At first blush, international energy companies operating in Russia the last few months haven’t been so kind.
With Russian leader Vladimir Putin deciding to essentially invade the Ukraine, both the United States and Europe have turned the thumbscrews tighter and tighter on Russia.
The weapon of choice for the E.U. & U.S. has been a whole host of economic sanctions targeting Russian businesses and its uber-wealthy oligarchs.
The vast bulk of those measures have been targeting Russia’s vital energy industry. And those sanctions have basically made Russia’s energy sector off-limits for international energy stocks wanting to tap the nation’s huge reserves.
But taking a second glance, it seems that the various energy stocks in Russia have been very busy indeed. So the real question investors need to ask is not “How are the limitations effecting my energy stocks?” but rather, “What energy sanctions?”
Some Big Energy Firms Just Shrug
As the Ukrainian crisis has escalated, much of the developed world has fought back with diplomacy and good old-fashioned economic penalties. The first round of energy-related sanctions banned technology transfers that applied to Arctic frontier and Kara Sea. Over the summer, the E.U. & U.S. put more pressure on Putin and Russia by placing additional rules forbidding energy firms from helping Russia extract any oil from conventional Arctic, shale or offshore fields.
That’s a huge issue for Russia as the majority of its reserves are either located in the frozen deepwater of the Arctic or locked within shale fields. And without the much-needed fracking technology or deepwater drilling expertise, Russia’s vast energy reserves are going unused.

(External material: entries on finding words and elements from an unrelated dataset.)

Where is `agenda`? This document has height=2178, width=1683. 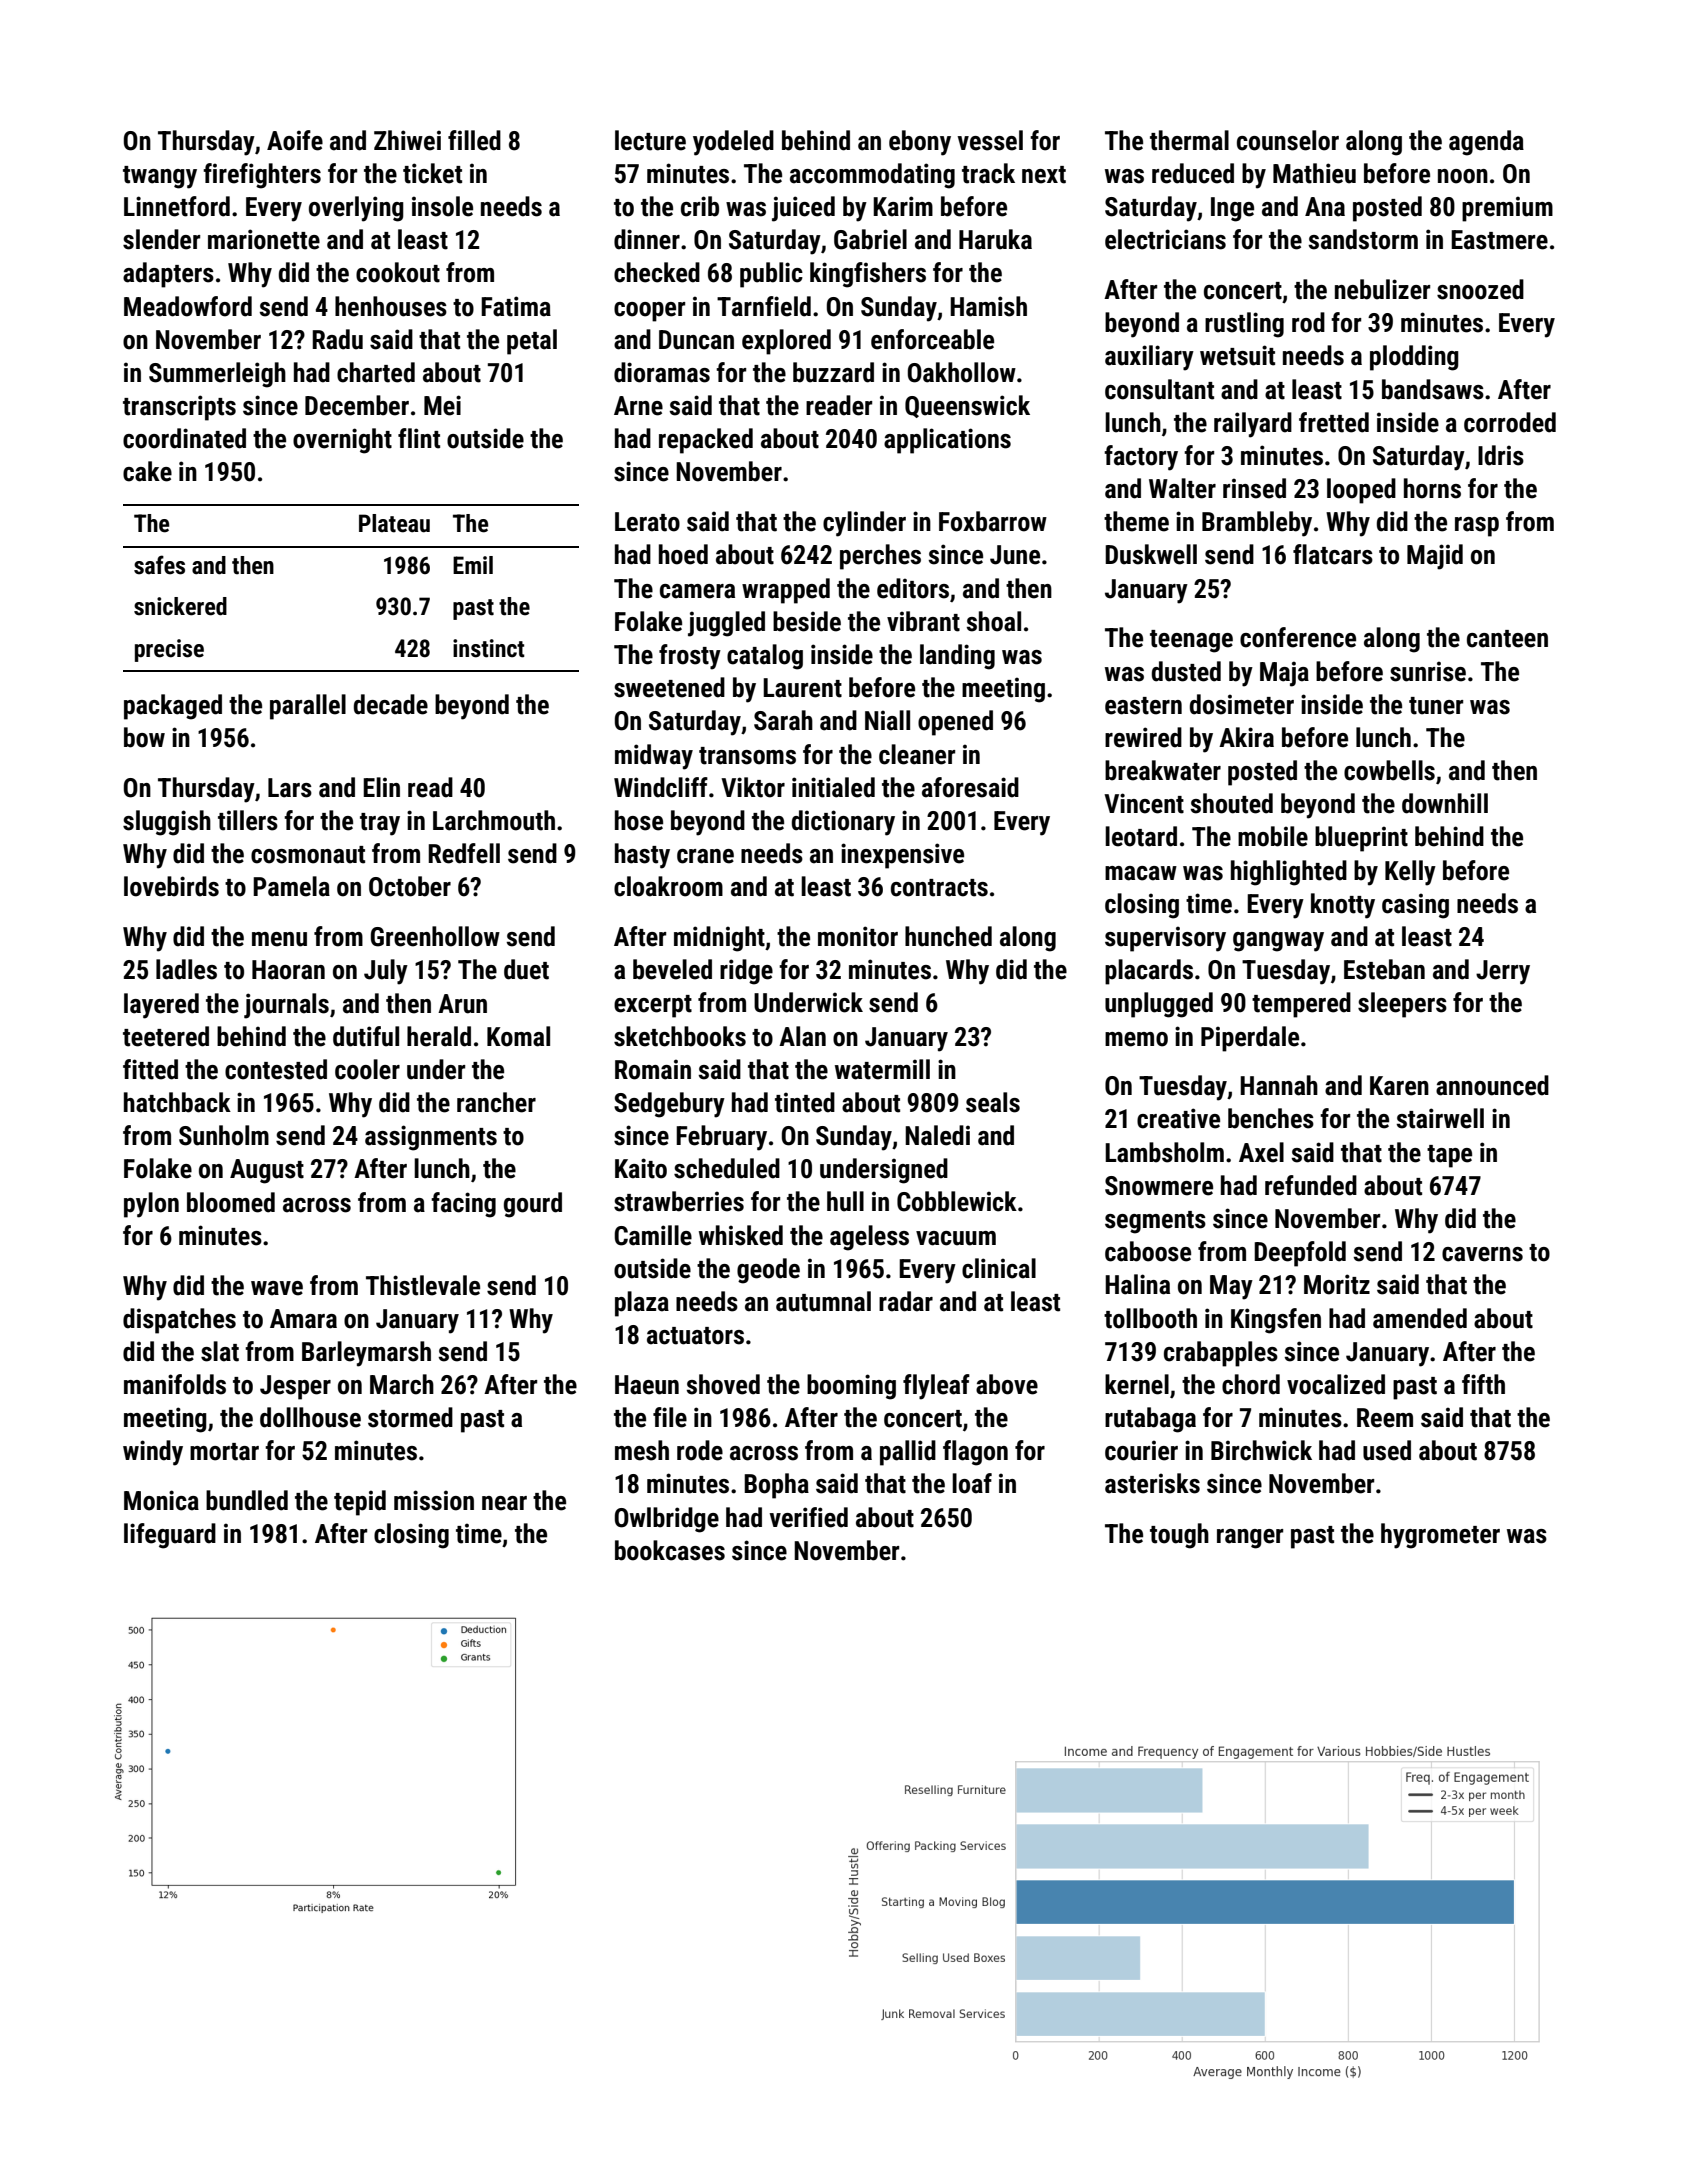 agenda is located at coordinates (1486, 143).
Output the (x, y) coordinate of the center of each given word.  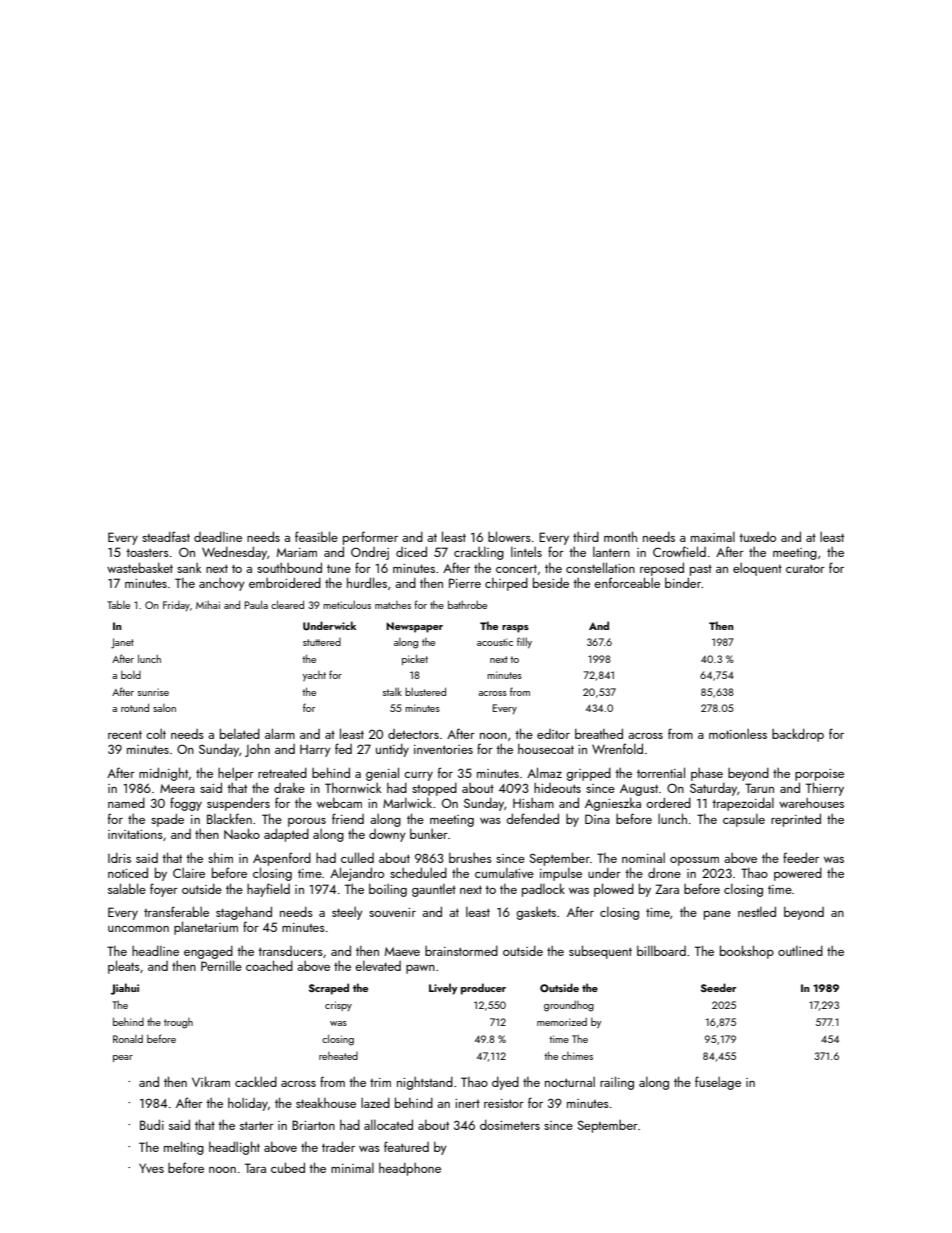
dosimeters (510, 1125)
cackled (256, 1081)
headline (155, 951)
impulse (561, 874)
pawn (420, 969)
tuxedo (757, 537)
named (126, 803)
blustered (425, 691)
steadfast (166, 536)
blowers (509, 536)
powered (798, 874)
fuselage (718, 1083)
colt (156, 733)
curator (805, 568)
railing (617, 1083)
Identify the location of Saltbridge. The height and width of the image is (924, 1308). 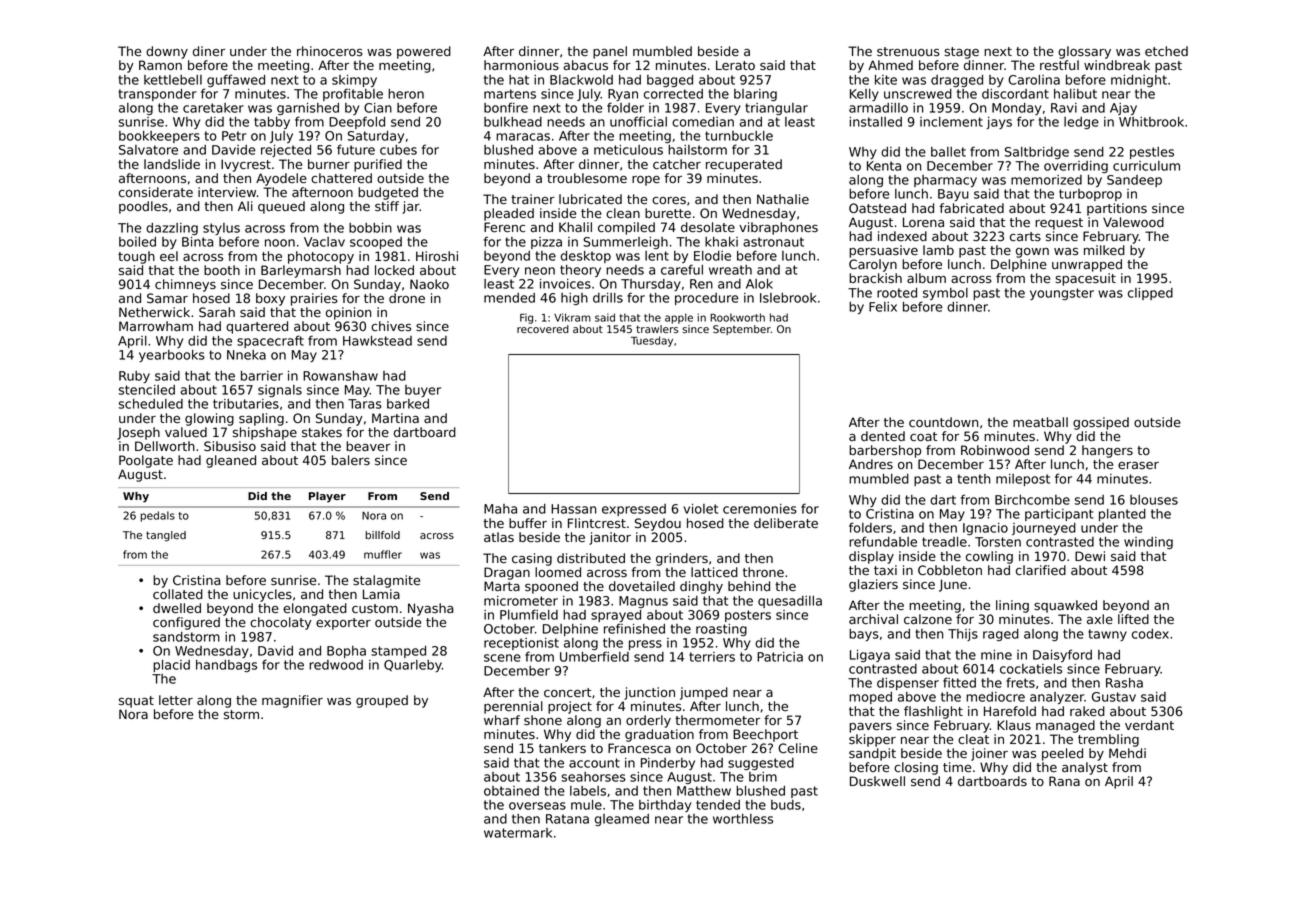
(1037, 153).
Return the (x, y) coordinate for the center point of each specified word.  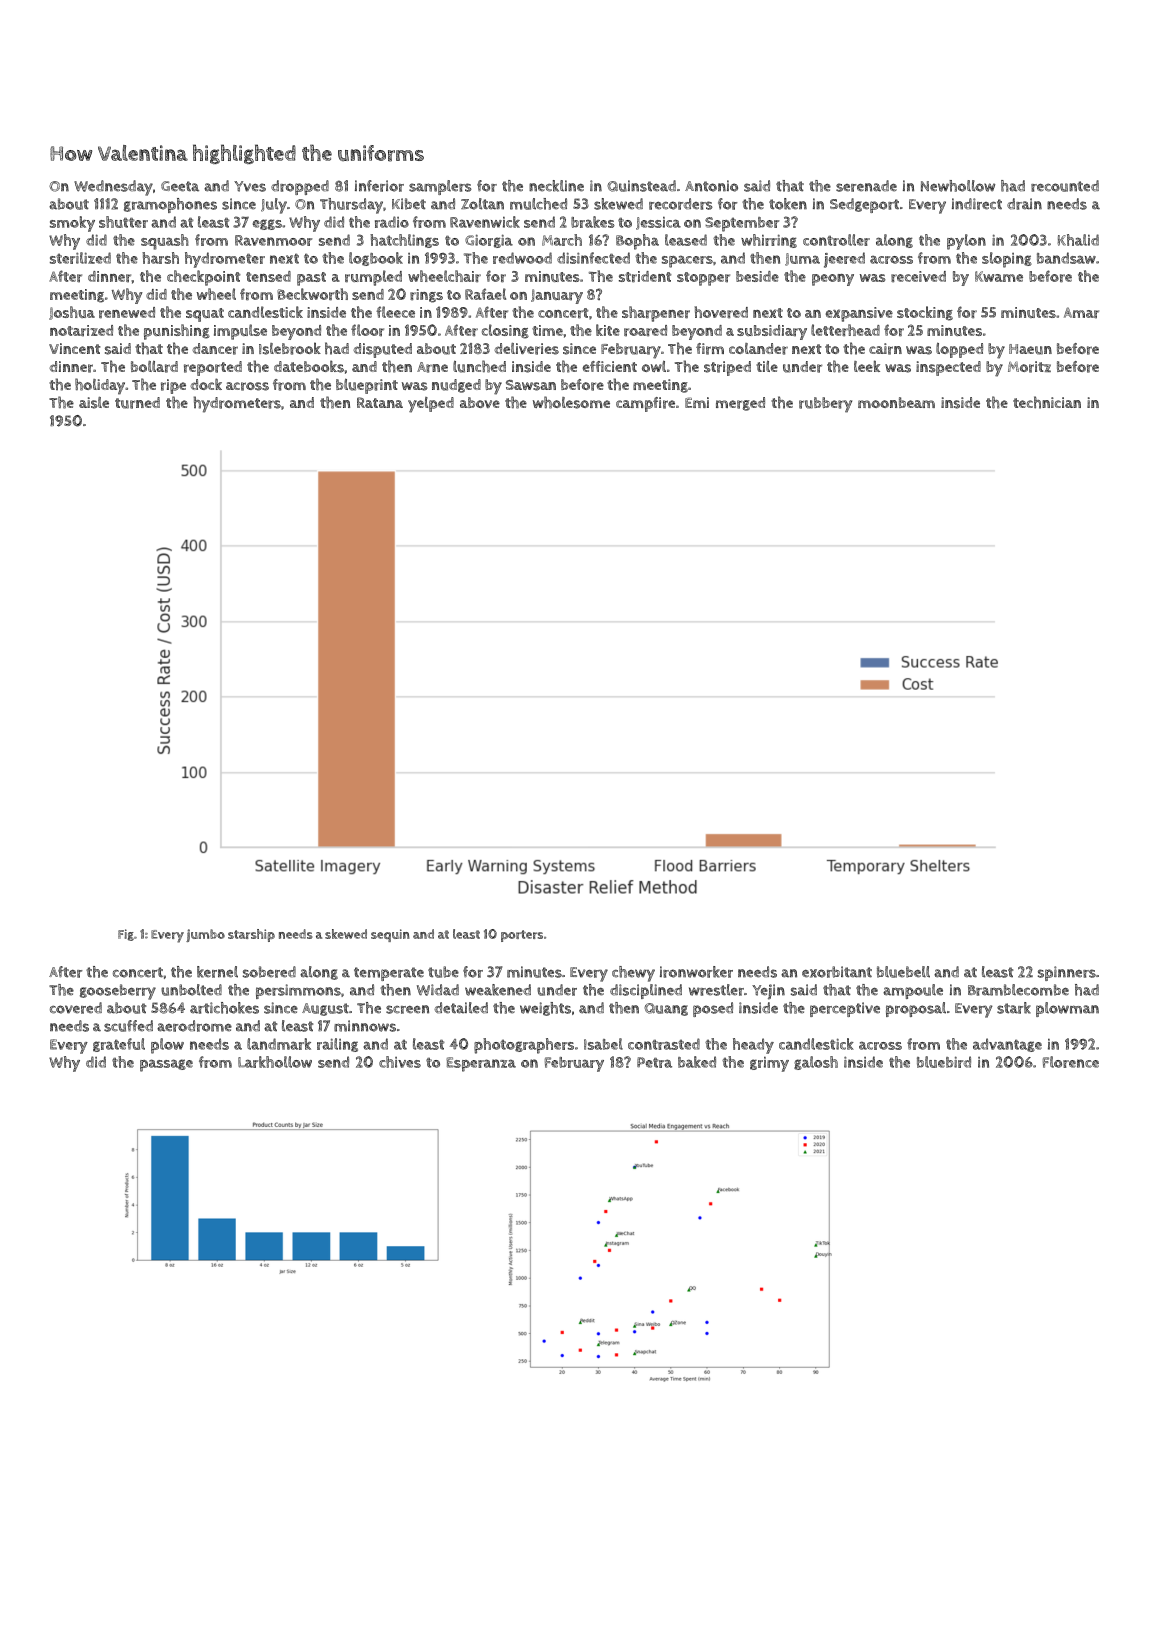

And those reserves are enormous. Russia has some of the largest oil and natural gas reserves on the planet — holding 25% of world’s proven natural gas reserves. But when you add in newly prospected regions like Eastern Siberia, the Russian Arctic, the Caspian Sea and Sakhalin Island, the potential for Russian energy is greatly increased. The Arctic Ocean alone is estimated to hold 90 billion barrels of oil.
So what’s an international energy firm to do that has Russian ambitions in the face of crippling sanctions? Ignore them, of course. A whole host of energy stocks have continued to make big deals, prospect and add acreage in Russia as the penalties continue to play out.
A prime example is energy stock kingpin Exxon Mobil Corporation (NYSE:XOM). While the restrictions have basically caused a stoppage of work at XOM’s projects in the Arctic with Russian energy firm Rosneft, that hasn’t stopped the firm from plowing some big bucks into the nation.
Exxon has quietly scooped up some pretty impressive prospecting acreage. XOM now owns drilling rights on 63.7 million acres in Russia. That’s about triple the amount of exploration acreage it owns in the U.S. Clearly, Exxon isn’t thinking the sanctions are going to last a very long time.
In fact, plenty energy stocks seem to care little about the sanctions..
Norway’s Statoil (NYSE:STO) has continued to honor and expand its multi-year partnership with Rosneft. STO has even moved forward with Norwegian-based projects — which aren’t subject to any sanctions — with the Russian firm.
German Chemical firm BASF’s energy division, Wintershall, recently signed a multi-field exploration and pipeline deal with Russia’s Gazprom (OGZPY), while oil services firm Schlumberger Limited (NYSE:SLB) set itself up nicely by spending $1.7 billion to buy a stake Russia’s largest drilling firm, Eurasia.
All in all, energy firms wouldn’t be making these kind of long-term, big-dollar deals and agreements if they thought that the sanctions would last forever.
Maybe It’s Time To Buy Russian Energy Stocks
Statoil’s CEO Helge Lund perhaps said it best as “Europe and Russia will be energy partners for many decades to come. That is fundamental.” I tend to believe him. And so do most firms in the energy sector.
For investors, that means Russia’s energy sector could make for great long-term buys. Any international firm wanting to get into the nation is going to have to partner with a Russian company. The sector is certainly cheap enough as pessimism spikes. Even though they’ve bounced back from their lows, Russian energy stocks currently trade for peanuts. Gazprom trades at a P/E of just 2.14, Rosneft for 2.85 and LUKOIL (LUKOY) for less than 7.
While you can certainly buy the major Russian energy stocks on the OTCCBB and pink sheets, a better option could be the Market Vectors Russia ETF (NYSEARCA:RSX). The fund tracks 49 different Russian stocks, with more than 61% of its holdings in energy and basic materials. And sporting a P/E of 5 and relatively low operating expense ratio –0.63% — RSX could be a great broad holding for energy investors in the long term.
The Bottom Line: Despite the sanctions in Russia, a variety of international energy stocks are still making big-time moves into the nation. All in all, those moves could signal that the penalties could end sooner than later. For investors, that means that Russian energy stocks are a great buy.
As of this writing, Aaron Levitt did not hold a position in any of hte aforementioned securities.